- _Stated task_
Can you quote the material word for word, starting at the line that contains "The height and width of the screenshot is (453, 940)." and ending with the line that contains "Action: (x=306, y=352)"?

- _Information given_
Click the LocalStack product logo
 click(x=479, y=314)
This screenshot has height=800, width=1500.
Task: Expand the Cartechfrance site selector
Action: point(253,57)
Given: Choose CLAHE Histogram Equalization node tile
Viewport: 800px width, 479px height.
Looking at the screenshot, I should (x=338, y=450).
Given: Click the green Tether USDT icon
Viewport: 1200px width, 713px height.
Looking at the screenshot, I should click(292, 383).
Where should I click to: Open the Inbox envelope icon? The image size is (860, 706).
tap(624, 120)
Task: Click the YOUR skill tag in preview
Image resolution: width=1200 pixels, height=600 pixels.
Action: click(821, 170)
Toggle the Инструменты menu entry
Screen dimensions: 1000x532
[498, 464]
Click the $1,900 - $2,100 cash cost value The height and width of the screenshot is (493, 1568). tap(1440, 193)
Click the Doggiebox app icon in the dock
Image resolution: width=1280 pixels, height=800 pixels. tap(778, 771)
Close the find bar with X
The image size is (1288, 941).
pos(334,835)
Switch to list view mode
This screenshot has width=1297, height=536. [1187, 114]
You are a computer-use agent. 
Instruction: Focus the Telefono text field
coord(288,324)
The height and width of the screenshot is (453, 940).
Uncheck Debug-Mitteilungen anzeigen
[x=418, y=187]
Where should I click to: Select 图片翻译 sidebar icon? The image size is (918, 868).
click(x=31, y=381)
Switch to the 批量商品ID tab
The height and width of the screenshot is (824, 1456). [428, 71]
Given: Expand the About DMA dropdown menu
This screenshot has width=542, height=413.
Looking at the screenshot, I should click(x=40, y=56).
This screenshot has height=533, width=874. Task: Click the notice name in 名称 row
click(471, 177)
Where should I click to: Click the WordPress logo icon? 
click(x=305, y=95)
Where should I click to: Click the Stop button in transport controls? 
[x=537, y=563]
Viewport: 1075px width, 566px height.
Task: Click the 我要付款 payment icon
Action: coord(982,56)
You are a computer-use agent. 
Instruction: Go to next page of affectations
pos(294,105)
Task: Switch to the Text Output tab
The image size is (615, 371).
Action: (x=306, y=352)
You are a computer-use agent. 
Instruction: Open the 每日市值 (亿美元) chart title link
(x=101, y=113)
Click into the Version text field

- _Expected answer_
The height and width of the screenshot is (453, 940).
Uncheck Debug-Mitteilungen anzeigen
[x=418, y=187]
Where should I click to: Select 图片翻译 sidebar icon? The image size is (918, 868).
click(x=31, y=381)
Switch to the 批量商品ID tab
The height and width of the screenshot is (824, 1456). [428, 71]
Given: Expand the About DMA dropdown menu
This screenshot has width=542, height=413.
Looking at the screenshot, I should click(x=40, y=56).
This screenshot has height=533, width=874. Task: Click the notice name in 名称 row
click(471, 177)
Where should I click to: Click the WordPress logo icon? 
click(x=305, y=95)
Where should I click to: Click the Stop button in transport controls? 
[x=537, y=563]
Viewport: 1075px width, 566px height.
Task: Click the 我要付款 payment icon
Action: coord(982,56)
You are a computer-use agent. 
Instruction: Go to next page of affectations
pos(294,105)
Task: Switch to the Text Output tab
The image size is (615, 371).
Action: (x=306, y=352)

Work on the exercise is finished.